A court terme, il nous paraissait possible d’assurer des
consultations psychiatriques (médicales, infirmières, psychologiques) soit dans
les CMP, soit à domicile. Il nous paraissait aussi possible d’assurer dans les
services MCO (médecine - chirurgie – obstétrique), le moyen et le long séjour
de notre hôpital (mille lits), des consultations avancées.
Nous pouvions aussi
rencontrer, dans le champ sanitaire et social de notre secteur, un certain
nombre de professionnels amenés à s’occuper de nos patients, et d’abord les
assistantes sociales et les médecins. Les assistantes sociales travaillant en
polyvalence de secteur, encore à l’époque dépendantes de la DDASS, et les
assistantes sociales des ex-bureaux d’aide sociale nous ont beaucoup aidés dans
les premières années à nous faire connaître les réalités socio-économiques du
secteur, à nous mettre en contact avec les élus locaux (des conseils municipaux
et du conseil général) et la communauté. L’hôpital psychiatrique départemental
hospitalisait nos patients, faute d’avoir une solution sectorielle.

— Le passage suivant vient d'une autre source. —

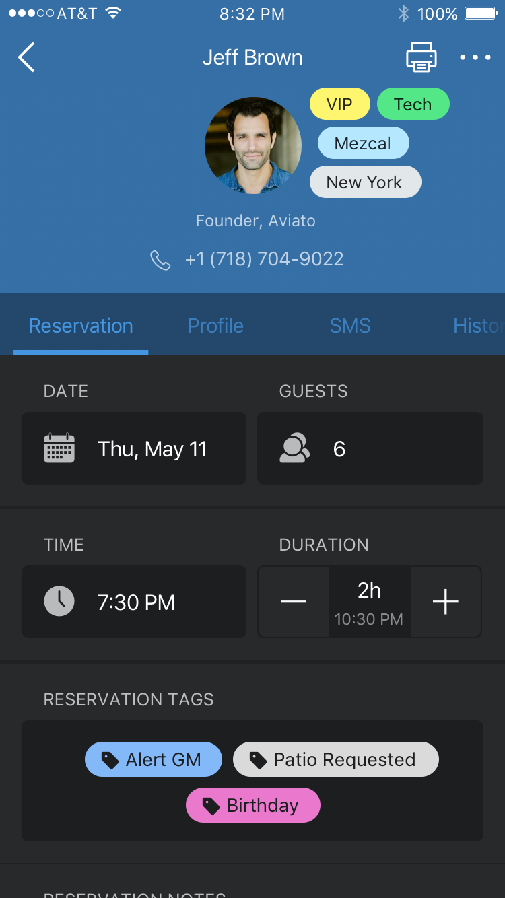The image size is (505, 898).
Task: Tap the yellow VIP tag
Action: point(340,104)
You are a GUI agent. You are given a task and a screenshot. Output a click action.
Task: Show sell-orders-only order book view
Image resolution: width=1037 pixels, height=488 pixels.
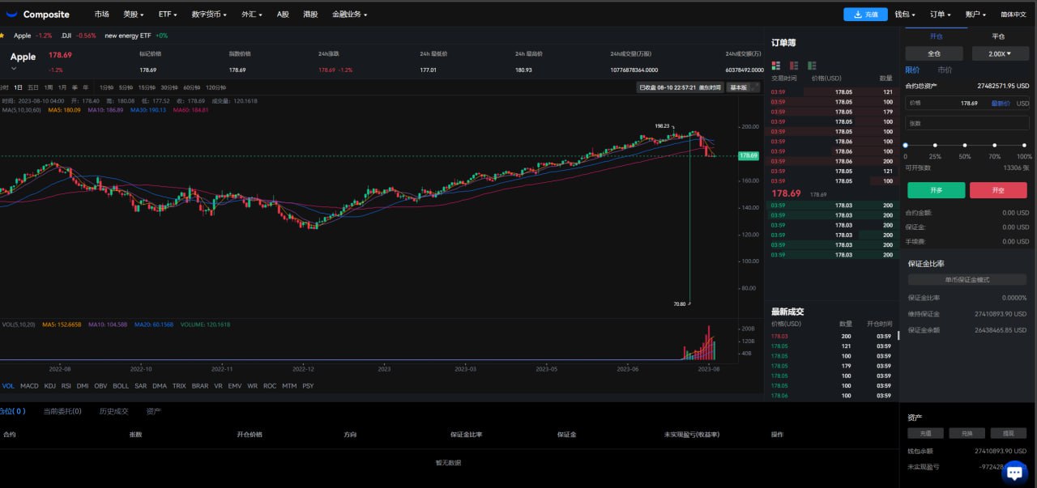coord(794,65)

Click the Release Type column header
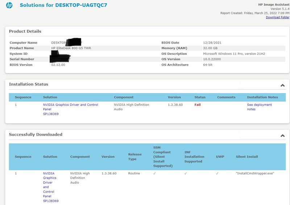pyautogui.click(x=135, y=157)
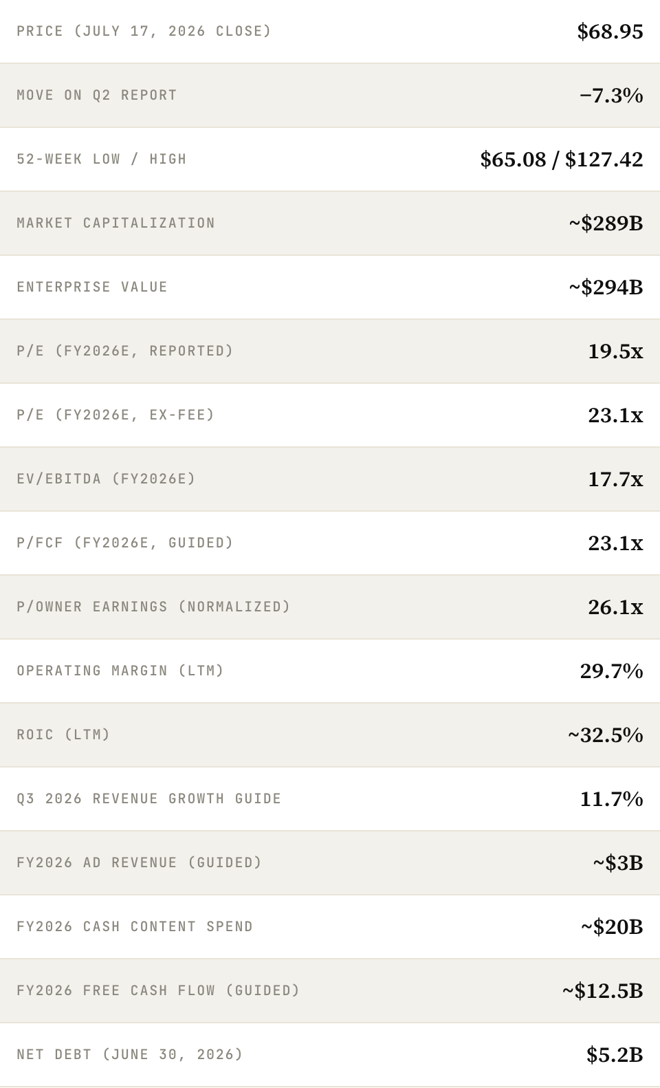This screenshot has width=660, height=1088.
Task: Select the $5.2B net debt value
Action: 615,1054
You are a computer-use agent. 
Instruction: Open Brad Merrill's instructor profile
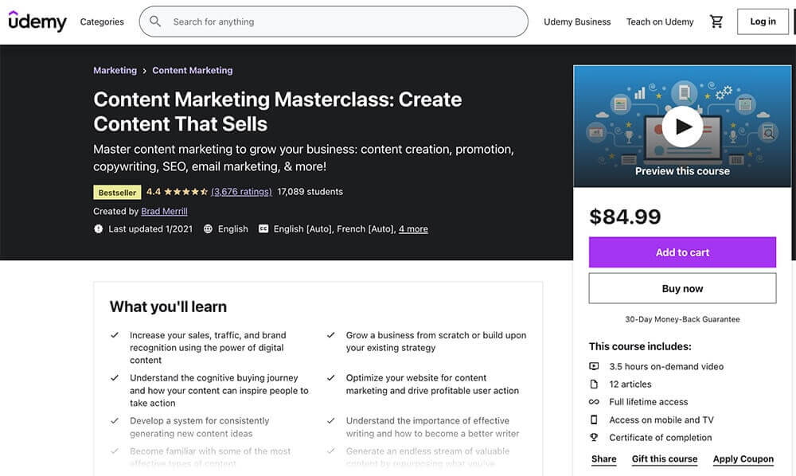(x=164, y=211)
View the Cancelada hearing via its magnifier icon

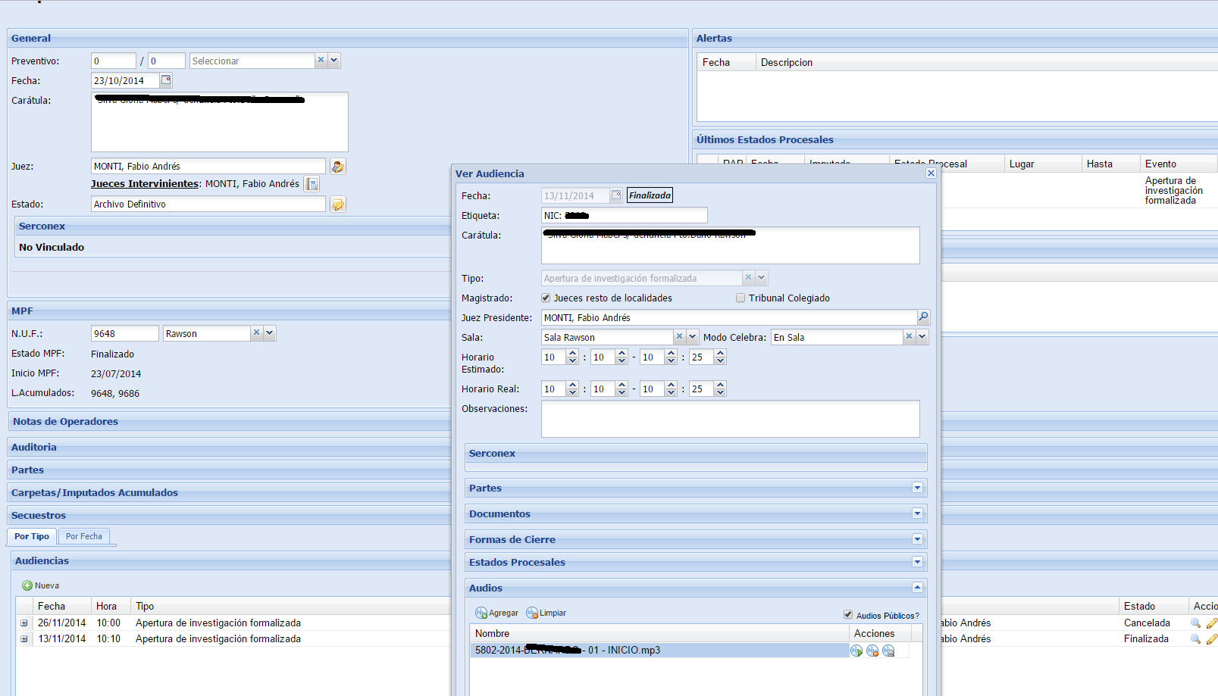(1195, 623)
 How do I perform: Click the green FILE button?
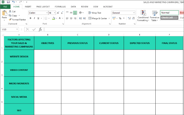[5, 6]
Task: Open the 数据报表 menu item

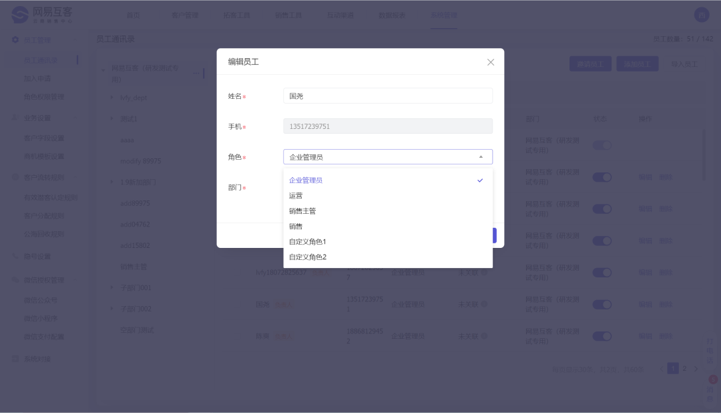Action: tap(392, 15)
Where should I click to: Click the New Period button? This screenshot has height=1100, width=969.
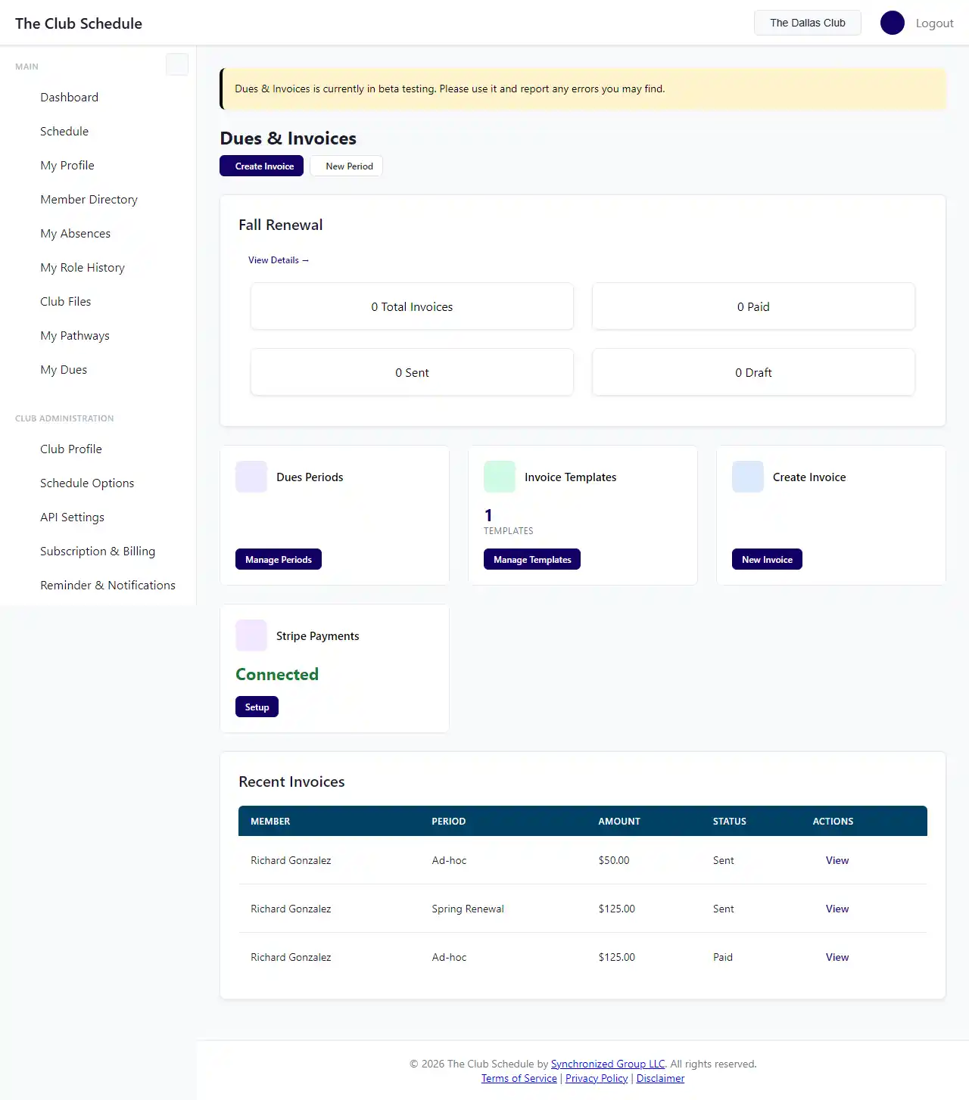coord(349,166)
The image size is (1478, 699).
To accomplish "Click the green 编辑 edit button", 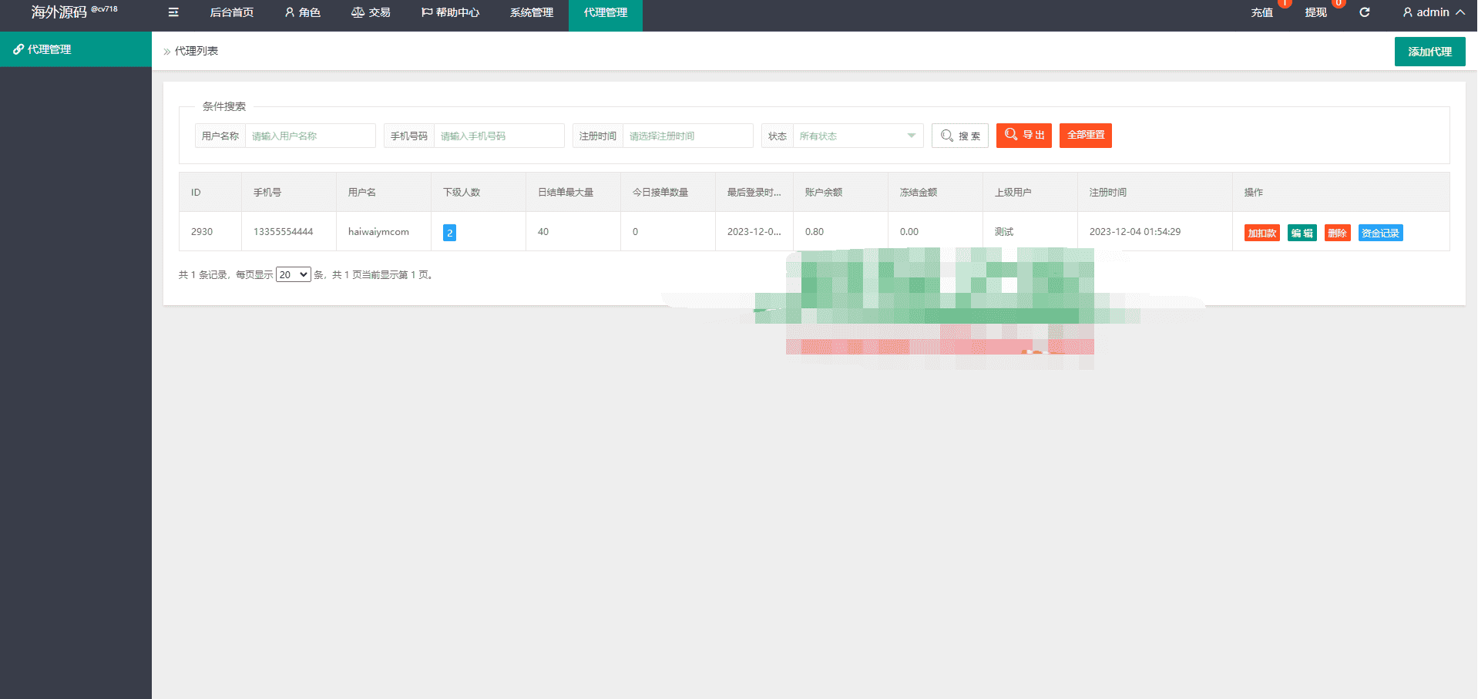I will pyautogui.click(x=1302, y=233).
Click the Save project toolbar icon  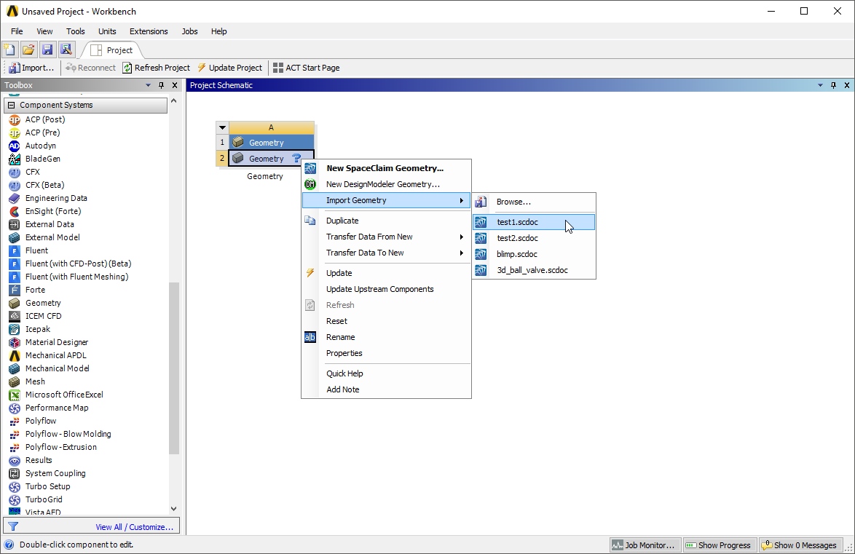tap(47, 49)
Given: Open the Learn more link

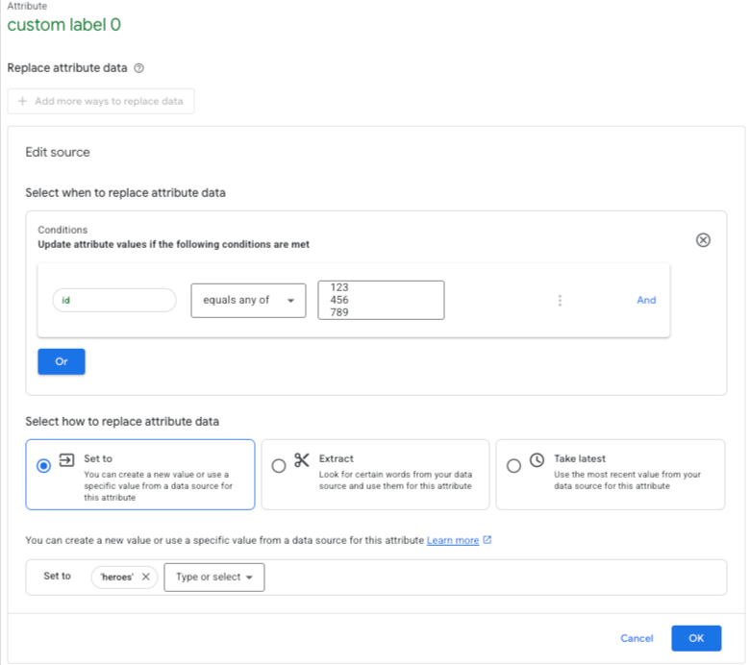Looking at the screenshot, I should pos(452,540).
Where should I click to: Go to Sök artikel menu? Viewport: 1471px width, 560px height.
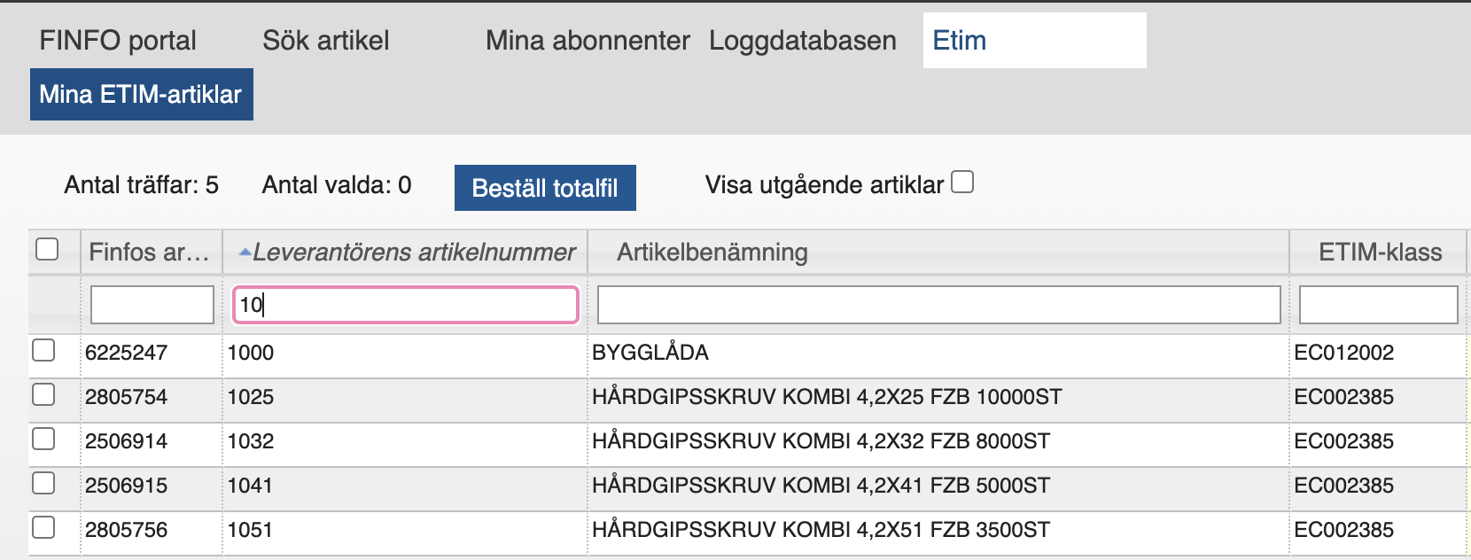tap(325, 41)
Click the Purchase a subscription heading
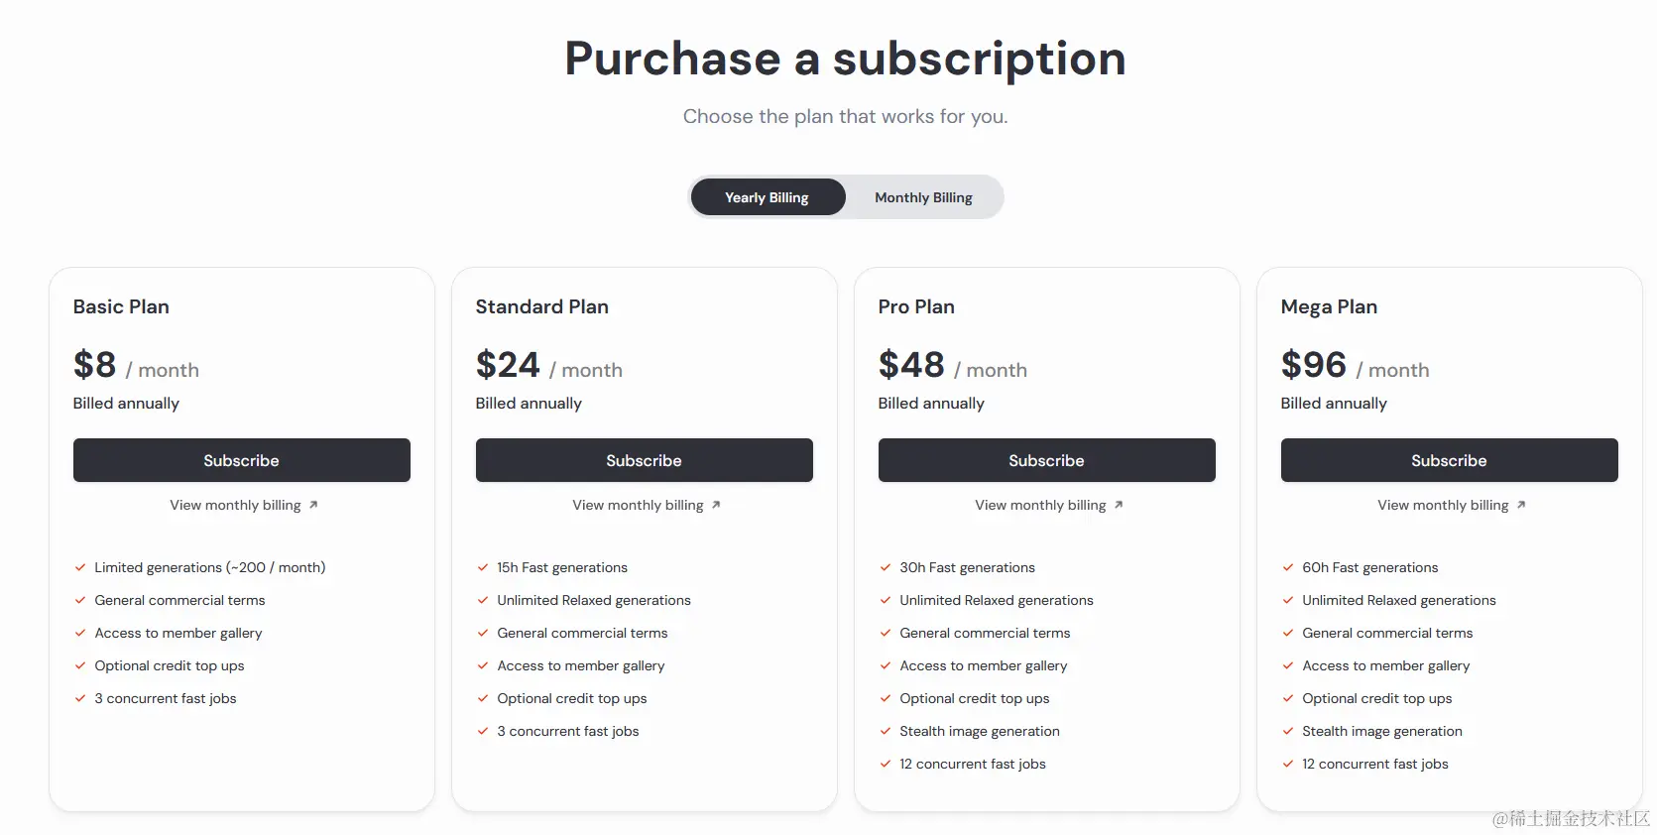This screenshot has height=835, width=1657. [845, 59]
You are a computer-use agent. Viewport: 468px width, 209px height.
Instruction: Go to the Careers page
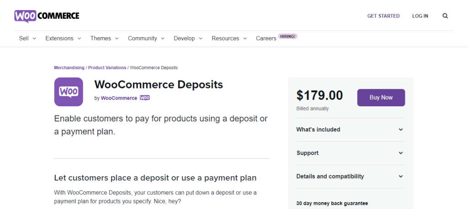[x=266, y=39]
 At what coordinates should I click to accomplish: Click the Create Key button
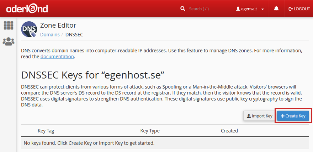coord(293,116)
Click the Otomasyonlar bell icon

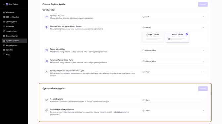point(4,22)
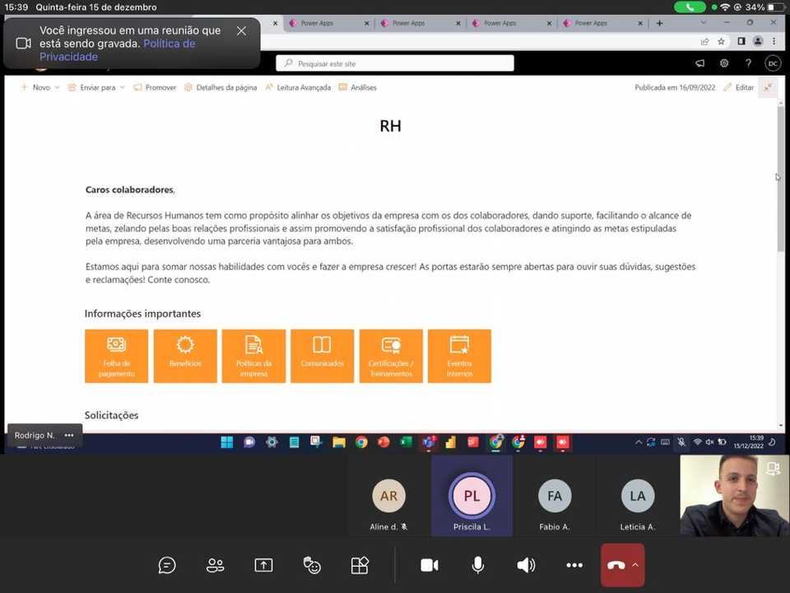This screenshot has width=790, height=593.
Task: Hang up with the red leave button
Action: click(616, 565)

A moyen terme, nous trouvions important que chacun accroisse ses
connaissance et ses compétences, afin d’avoir un rendement qui ne soit pas
celui d’une machine à vapeur. Beaucoup d’entre nous étaient en effet
particulièrement frappés par la mauvaise utilisation chronique des infirmiers
de secteur psychiatrique dans les hôpitaux psychiatriques, et l’un de nous
l’écrivait ainsi en 1985 (8), affirmant le rôle psychothérapique de
l’infirmier, comme le fera quelques années plus tard un universitaire
bordelais, Jean Tignol (9), et cela bien avant la publication du décret de
compétence (10).
Jean Tignol affirme à juste
titre que « la psychiatrie, heureusement, dispose d’un personnel, les
infirmiers et les infirmières, dont, comme pour les médecins, une formation
initiale adaptée ou un complément de formation peuvent élargir l’autonomie
d’intervention ». Et il ajoute un peu plus loin analysant la pénurie
cruciale des psychiatres dans les années à venir : « La démographie
pousse donc inexorablement à la raréfaction de la pratique exclusive de la
psychothérapie par les psychiatres. Les techniques psychothérapiques ont donc
de plus en plus de chances d’être appliquées par des non-médecins »
Il nous paraissait aussi
possible à moyen terme d’hospitaliser progressivement un certain nombre de nos
patients (déprimés, alcooliques, toxicomanes, voire psychotiques) dans les lits
MCO de notre hôpital, à condition de tenir compte du seuil de tolérance des
équipes somaticiennes, d’accompagner très fortement les patients et les équipes
lors de ces hospitalisations.
A long terme, se posaient
d’abord pour nous la question de nos propres lits d’hospitalisation, le
problème de l’impossibilité pour certains patients atteints de troubles graves
et chroniques de vivre dans la communauté et celui de l’isolement social et
affectif de certains schizophrènes vivant dehors.